Wednesday, June 3, 2009

Almost there

It's been a while since my last post. Work is getting busy so I haven't had as much time. Plus the market was pretty bring during May. June, however, is a new month and things are getting more interesting.

I have a good reason to believe that this P2 wave up is nearing completion faster than I previous thought and much faster than most think. It occured to me the other day that the P1 wave down ended earlier than most were looking for. I thought maybe this P2 rally up could also end early. Since everyone and their mothers are looking for 1000+, perhaps we could fizzle out short of that mark. Then I went to work to see if it is possible.

From an EW standpoint we've hit the minimums for price. We've also hit the minimums for shape, that is the wave structure. This is actually what gave me the confidence to make this call. The structure looks almost complete.

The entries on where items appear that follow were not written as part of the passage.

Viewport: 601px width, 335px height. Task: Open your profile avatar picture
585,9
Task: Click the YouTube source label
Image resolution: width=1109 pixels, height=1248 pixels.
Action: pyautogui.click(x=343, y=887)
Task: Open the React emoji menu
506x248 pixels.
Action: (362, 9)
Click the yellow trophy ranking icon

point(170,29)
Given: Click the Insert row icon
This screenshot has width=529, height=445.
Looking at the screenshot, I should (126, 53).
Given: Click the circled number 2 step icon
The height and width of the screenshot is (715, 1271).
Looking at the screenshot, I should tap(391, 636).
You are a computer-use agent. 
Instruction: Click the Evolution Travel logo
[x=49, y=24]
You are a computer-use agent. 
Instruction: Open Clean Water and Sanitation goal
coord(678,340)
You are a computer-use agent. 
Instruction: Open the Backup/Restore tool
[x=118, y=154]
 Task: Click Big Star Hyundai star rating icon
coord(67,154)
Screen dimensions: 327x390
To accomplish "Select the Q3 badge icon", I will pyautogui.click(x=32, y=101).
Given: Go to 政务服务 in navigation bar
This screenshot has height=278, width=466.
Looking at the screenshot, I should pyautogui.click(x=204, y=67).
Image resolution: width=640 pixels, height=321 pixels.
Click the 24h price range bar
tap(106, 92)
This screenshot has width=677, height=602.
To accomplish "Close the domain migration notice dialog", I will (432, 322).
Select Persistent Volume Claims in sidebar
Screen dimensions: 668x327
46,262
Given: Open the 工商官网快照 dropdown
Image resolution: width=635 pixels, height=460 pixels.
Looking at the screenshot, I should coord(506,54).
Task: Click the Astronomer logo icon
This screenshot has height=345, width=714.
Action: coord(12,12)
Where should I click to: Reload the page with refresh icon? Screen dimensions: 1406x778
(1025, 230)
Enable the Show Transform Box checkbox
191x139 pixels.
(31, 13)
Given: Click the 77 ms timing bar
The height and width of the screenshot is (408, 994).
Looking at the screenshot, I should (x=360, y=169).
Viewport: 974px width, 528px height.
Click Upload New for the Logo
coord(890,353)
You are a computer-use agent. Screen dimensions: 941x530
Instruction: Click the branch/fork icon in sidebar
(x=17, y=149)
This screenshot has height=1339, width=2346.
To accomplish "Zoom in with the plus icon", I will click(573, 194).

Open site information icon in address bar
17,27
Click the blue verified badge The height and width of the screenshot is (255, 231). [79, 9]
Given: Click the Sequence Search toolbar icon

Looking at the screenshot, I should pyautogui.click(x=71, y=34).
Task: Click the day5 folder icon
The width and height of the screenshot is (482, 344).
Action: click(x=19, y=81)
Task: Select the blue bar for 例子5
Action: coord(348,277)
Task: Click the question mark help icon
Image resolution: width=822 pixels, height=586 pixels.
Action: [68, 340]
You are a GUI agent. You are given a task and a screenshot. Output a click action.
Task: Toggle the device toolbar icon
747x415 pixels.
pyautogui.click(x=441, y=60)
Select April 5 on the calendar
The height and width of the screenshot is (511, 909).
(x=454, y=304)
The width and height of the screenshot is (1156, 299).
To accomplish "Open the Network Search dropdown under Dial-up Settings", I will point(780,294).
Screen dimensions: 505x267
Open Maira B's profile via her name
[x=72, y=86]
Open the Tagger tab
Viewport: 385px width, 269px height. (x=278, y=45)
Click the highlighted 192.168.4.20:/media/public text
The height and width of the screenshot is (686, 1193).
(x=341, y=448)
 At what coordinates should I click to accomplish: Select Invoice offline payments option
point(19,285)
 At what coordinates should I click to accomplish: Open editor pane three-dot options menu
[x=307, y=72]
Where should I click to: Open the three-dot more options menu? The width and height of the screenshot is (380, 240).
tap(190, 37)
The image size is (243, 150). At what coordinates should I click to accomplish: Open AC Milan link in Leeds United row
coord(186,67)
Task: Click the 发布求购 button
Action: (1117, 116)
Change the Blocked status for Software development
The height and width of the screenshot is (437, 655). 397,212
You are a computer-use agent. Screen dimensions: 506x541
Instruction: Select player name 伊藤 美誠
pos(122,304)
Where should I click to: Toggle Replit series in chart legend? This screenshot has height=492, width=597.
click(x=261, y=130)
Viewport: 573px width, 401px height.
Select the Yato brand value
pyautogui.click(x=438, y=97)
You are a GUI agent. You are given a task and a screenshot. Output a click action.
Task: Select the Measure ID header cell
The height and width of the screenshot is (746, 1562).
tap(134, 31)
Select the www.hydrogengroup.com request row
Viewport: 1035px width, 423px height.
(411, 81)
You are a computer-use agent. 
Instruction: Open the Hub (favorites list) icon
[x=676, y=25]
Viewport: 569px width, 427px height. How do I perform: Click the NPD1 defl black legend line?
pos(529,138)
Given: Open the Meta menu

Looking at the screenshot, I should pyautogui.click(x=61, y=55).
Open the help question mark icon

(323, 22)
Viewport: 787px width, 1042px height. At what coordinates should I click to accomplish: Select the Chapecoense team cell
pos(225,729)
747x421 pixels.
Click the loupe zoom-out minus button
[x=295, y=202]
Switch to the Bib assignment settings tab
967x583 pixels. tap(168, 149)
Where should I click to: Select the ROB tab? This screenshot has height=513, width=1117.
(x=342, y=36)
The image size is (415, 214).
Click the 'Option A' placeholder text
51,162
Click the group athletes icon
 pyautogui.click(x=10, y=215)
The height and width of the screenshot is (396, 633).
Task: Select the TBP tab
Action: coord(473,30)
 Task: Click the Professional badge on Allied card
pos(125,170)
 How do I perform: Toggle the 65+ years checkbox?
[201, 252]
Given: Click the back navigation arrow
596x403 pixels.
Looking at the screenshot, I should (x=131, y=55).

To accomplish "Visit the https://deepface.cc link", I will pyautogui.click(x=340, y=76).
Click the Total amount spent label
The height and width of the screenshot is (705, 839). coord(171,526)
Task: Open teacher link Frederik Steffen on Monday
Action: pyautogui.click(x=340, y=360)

From a trend analysis standpoint we have three very solid trendlines all converging at the 985-900 mark. According to trend analysis (TA) whenever there exists several lines all converging in one area you can expect a reversal or at least a significant pullback. We also tagged the 200 dma this week.

The momentum indicators also jive with my thought that a top is near. We have a clear divergence on the ROC, CMF, OBV, Accum/distr, MACD, RSI, CCI and the NY$I. That's about all of the significant indicators. The stochs still have room left to the upside, but not much. What these indicators are pointing out is that the participation of buyers is waning. Prices are moving from the inertia of the previous almost 300 point advance and not from aggressive new buying.

All of the sentiment indicators are at extreme bullish readings, many of them at levels not seen since the 2007 high! The DSI for SPX futures is at 86%, last seen in Oct. of 2007. The DSI for Nasdaq is at 85%, also last seen in Oct. 2007. European bullish sentiment is at 93% with traders only at 97%! When someone answers these surveys as bullish it means they are already long. When 85% or 97% of investors are long there are no more seats left on the bull bus. As they exit prices fall.

Banks have lagged. The financial index peaked on May 8. It has not come close to breaking this despite the fact that the major indicies have continued to put in new highs. The XLF has put in a triangle shape which suggests the move upward is almost complete. It could break the May 8 high, or fall just short. Also the banking index has been even weaker than the overall financial index. The pattern made by the banking index indicates the high has been put in and will not be broken. Since the banks led this market down this past winter and up this spring I believe it is telling us we are going down again sooner rather than later.

Furthermore we are nearing 2Q reports. It is my belief that 2Q will be disappointing. Those green shoots seen after 1Q have withered. The banks led the 1Q earnings surprises through mainly manufactured earnings. Most of the banks were counterparties to AIG and received billions from AIG (via us taxpayers) in 1Q. This money went straight to the bottom line. Also with the suspension on mark-to-market these banks were allowed to "write up" billions in loans previously written off. Well guess what those "write ups" count as earnings and also went straight to the bottom line. A few other one time items such as GS moving all losses to December as they changed their fiscal year so their first quarter, amazingly enough, was profitable while their December was disasterous. WFC made $1 billion off of the stock purchase of a company they bought the previous year. It was a great investment, but guess what that stock isn't gonna deliver $1 bill per quarter. My point is that the banks made tons of money through one time items, not a surge in new loans.

From what I gather the only thing keeping this market afloat is the inflation and weak dollar trade. That is shorting bonds (raising yields) and buying commodities. Sound familiar? That was the 2007-2008 playbook that gave us $4 gas and high grocery bills. The difference this time is that the world is in a deep recession so the fundamentals do not support higher commodity prices. If investors were to get spooked by these weakening fundamentals it could begin a race to unwind these positions, just like early 2009.

This is concerning though. It could be that the trillions of dollars that the Fed has pumped into banks is making its way into commodities as the banks are tired of getting no return on treasuries. It could also be that foreign central banks (ie China) have lost confidence in the US and are in the process of unwinding their long bonds in favor of commodities. Either way if the fundamentals do not support higher commodity prices (and they don't) the higher prices at the pump and grocery store and higher mortgage rates will absolutely destroy those little green shoots that Bernanke and Obama have been smoking for the last three months.

So this has been the evidence for a top. How could this play out? What I am looking for is a slight pullback to the 925-930 area possibly today and then one last push up to new highs, possibly 985. If this push up comes on low volume and further divergences it could be the short of a lifetime as that price will not be seen for years. We should trace out a large five wave move down possibly 100 points. This will be followed by a move back up almost to the 985 top. Then we get the fastest scariest drop in prices sometime this fall or winter. I have laid out some fundamental reasons for this drop in the past. If any of this actually plays out, things will never be the same.